¿Qué podría decir de María que no se haya dicho ya?
Autor: Juan Francisco Miguel
A lo mejor creo que sería conveniente empezar por el hecho de que es una mujer.
Las mujeres tienen algo que a nosotros los varones nos falta aprender: esa maravillosa forma natural de cuidar y proteger lo que les es confiado.
Cuando una mujer cree en algo bueno o en alguien, cree de verdad. Lo vive de manera especial…ensancha el corazón para poder abrazar lo que escucha con todo su ser, utiliza todos sus sentidos, podríamos decir que se “apropia” de lo que recibe y lo cuida. De esta manera puede llegar a enamorarse y estar dispuesta a todo, por que cree en la inmensa felicidad que le genera aquello que experimenta.
Es por esto que la palabra en la mujer tiene peso, penetra con una profundidad especial, a veces, en ocasiones hasta inentendible para la razón masculina.
La mujer creyente escucha, contempla, recibe, le importa quién habla y qué está diciendo, por qué y para qué. Sobre todo le afecta cómo alguien expresa lo que dice.
Dios eligió a una mujer para venir al mundo. La eligió a María. Una mujer pobre. Es más, venía de una región de la cual los judíos más conservadores y a la vez desconfiados ante lo distinto, se preguntaban si de allí, de Nazareth, realmente podría salir algo bueno.
Según se conoce, María tuvo una vida austera, tenía apenas lo poco que necesitaba a diario, pero también podemos decir paradójicamente, que lo poco que necesitaba, lo necesitaba poco. Porque ella, humilde pero constante en sus quehaceres, fiel y paciente, lo esperaba a Dios. Los salmos eran su más excelsa riqueza y la esperanza era una vela encendida que anticipaba el alba. Al aferrarse a la oración, el tiempo para ella no pasaba sino que cada segundo era un “estar” un “permanecer” en el Señor.
Cómo dice el Evangelio, llegó el Ángel y le dijo que se alegre. La llamó “llena de gracia”. ¡Fíjense qué manera de entrar en el alma de una mujer y colmarla de Dios! No fue un simple halago, sino que fue una afirmación. No fue un decir, fue un hecho que tocó las fibras más íntimas de su persona y hoy podemos afirmar que fueron aquellas palabras “la semilla en tierra fértil”.
La pequeña pero audaz María no solo fue en ese instante la más bendita entre todas las mujeres, sino que acrecentó su fe y alegría saliendo al encuentro de su prima Isabel. Tal vez porque necesitaba contarle a otra mujer qué significaba para ella hospedar la palabra de Dios y que dando testimonio percibiera quizás, la misma alegría que ella sentía en lo profundo de su corazón.

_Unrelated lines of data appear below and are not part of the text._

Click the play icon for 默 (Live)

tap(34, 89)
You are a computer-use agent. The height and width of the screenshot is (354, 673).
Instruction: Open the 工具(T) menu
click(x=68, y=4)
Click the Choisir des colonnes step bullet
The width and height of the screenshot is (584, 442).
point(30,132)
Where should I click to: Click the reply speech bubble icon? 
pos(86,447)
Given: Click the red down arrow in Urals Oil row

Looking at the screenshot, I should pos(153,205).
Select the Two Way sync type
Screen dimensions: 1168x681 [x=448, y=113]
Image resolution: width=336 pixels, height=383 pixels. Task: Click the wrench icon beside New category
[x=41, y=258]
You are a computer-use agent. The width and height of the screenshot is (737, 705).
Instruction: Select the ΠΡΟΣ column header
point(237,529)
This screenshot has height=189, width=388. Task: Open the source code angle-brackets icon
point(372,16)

Y cantó. Se alegró en El Señor, se llenó de gozo, porque la miró a ella y la sencillez de su gran amor que todo lo guardaba y meditaba con devoción.
Dicen los exégetas, que la comunidad de Lucas probablemente escribió aquel magnificat y lo puso en boca de la Virgen. Pero cómo nos arranca más de una sonrisa de paz y alegría querer creer que María, llena del Espíritu Santo, sí cantó con todo su ser aquel día, que sí se animó a expresar lo que traía adentro suyo tanto o más que otras mujeres del antiguo testamento.
¿Por qué? Por el simple hecho de que llevaba en sus entrañas al Salvador del mundo. Carne de su carne, hueso de sus huesos…. algo inmensurable, asombroso y que, tal vez haya sido humanamente indescriptible en una simple charla con su prima. Por eso ella cantó, como nosotros cantamos, para manifestar lo que no nos sale “así nomás”.
María nos invita a esperar. A ensanchar el corazón y dejar que el Espíritu Santo de alguna manera nos llene.
Ella es la gran educadora en la escuela de misericordia que es nuestra vida. Es la ternura que ablanda nuestra dureza, es el toque femenino que acomoda lo desordenado y pinta con color los momentos más grises.
Ella, mujer entre hombres, ella, la mujer valiente que nos anima a no tener miedo de mirar a un Dios envuelto en pañales, indefenso, niño. Ella, que luego viene a dar a luz en nuestro humilde Santuario, Ella que ve en nuestro hogar un cálido y acogedor Belén.
Hoy celebramos el nacimiento de María.
Ella, la que nos invita a confiar caminando y andar con el corazón dispuesto.